───── Given information ─────

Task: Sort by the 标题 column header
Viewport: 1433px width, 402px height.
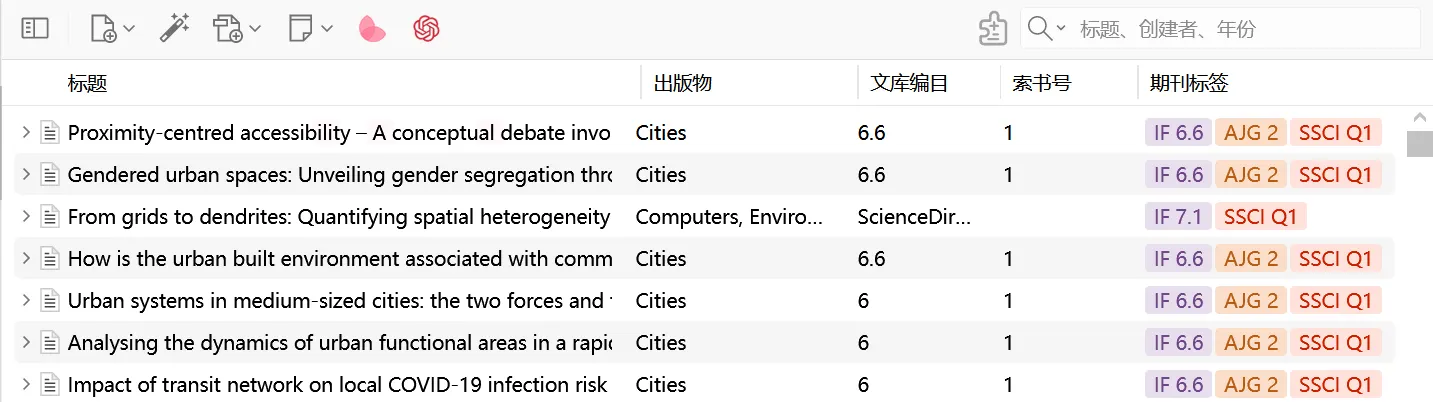Action: point(88,84)
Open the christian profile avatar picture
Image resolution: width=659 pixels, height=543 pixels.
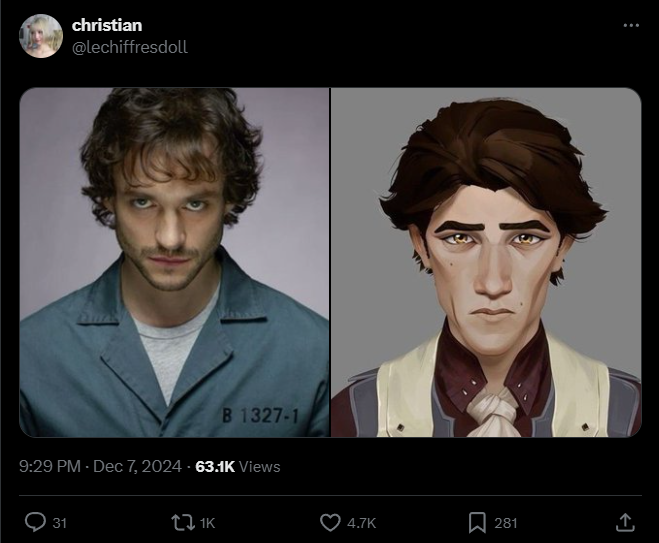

─────

(Required task):
Reproduce every line of the records above word for word, but leave the pictures out.

(Task solution):
Task: Sort by the 标题 column header
Viewport: 1433px width, 402px height.
Action: point(88,84)
Open the christian profile avatar picture
Image resolution: width=659 pixels, height=543 pixels.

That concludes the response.